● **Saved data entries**

* * * *

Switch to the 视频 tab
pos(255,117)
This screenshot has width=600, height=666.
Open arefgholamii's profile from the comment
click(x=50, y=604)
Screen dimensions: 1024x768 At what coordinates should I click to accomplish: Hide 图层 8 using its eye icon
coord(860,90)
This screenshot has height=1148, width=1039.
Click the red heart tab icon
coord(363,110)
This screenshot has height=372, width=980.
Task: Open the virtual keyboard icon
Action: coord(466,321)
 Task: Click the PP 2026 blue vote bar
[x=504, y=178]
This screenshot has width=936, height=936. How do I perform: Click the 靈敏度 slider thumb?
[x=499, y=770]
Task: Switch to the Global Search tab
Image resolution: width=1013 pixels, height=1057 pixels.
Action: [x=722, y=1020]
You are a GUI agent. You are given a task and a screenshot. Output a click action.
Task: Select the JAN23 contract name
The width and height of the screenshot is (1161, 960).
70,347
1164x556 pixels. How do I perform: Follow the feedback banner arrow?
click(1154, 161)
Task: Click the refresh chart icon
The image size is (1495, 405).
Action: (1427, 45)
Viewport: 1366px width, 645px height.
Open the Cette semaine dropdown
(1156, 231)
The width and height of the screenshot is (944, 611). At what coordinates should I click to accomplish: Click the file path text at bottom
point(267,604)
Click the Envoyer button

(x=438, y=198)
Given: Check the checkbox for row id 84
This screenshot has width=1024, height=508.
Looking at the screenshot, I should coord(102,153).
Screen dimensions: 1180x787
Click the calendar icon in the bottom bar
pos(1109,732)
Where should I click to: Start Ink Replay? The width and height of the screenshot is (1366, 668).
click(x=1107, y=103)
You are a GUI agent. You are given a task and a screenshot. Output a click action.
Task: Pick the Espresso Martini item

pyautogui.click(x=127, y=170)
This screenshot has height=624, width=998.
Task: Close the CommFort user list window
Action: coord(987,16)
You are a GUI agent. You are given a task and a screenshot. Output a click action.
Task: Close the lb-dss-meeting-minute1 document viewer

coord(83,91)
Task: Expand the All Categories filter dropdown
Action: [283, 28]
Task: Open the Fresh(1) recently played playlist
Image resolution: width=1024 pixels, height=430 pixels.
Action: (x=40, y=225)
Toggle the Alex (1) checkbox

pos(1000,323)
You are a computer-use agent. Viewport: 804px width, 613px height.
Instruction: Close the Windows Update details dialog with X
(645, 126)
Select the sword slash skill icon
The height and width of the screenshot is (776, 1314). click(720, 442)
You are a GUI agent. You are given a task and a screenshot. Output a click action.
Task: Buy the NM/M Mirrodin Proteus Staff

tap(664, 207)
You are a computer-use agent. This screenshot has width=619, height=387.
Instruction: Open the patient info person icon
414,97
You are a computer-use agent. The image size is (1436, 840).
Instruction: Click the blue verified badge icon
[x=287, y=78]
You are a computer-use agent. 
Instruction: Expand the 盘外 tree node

* * * *

● **What is expected**
Set down exactly the lines that begin with the one containing "Task: Buy the NM/M Mirrodin Proteus Staff" and end with the last line above, and no others.

● **Answer to the problem**
Task: Buy the NM/M Mirrodin Proteus Staff

tap(664, 207)
You are a computer-use agent. This screenshot has width=619, height=387.
Instruction: Open the patient info person icon
414,97
You are a computer-use agent. The image size is (1436, 840).
Instruction: Click the blue verified badge icon
[x=287, y=78]
You are a computer-use agent. 
Instruction: Expand the 盘外 tree node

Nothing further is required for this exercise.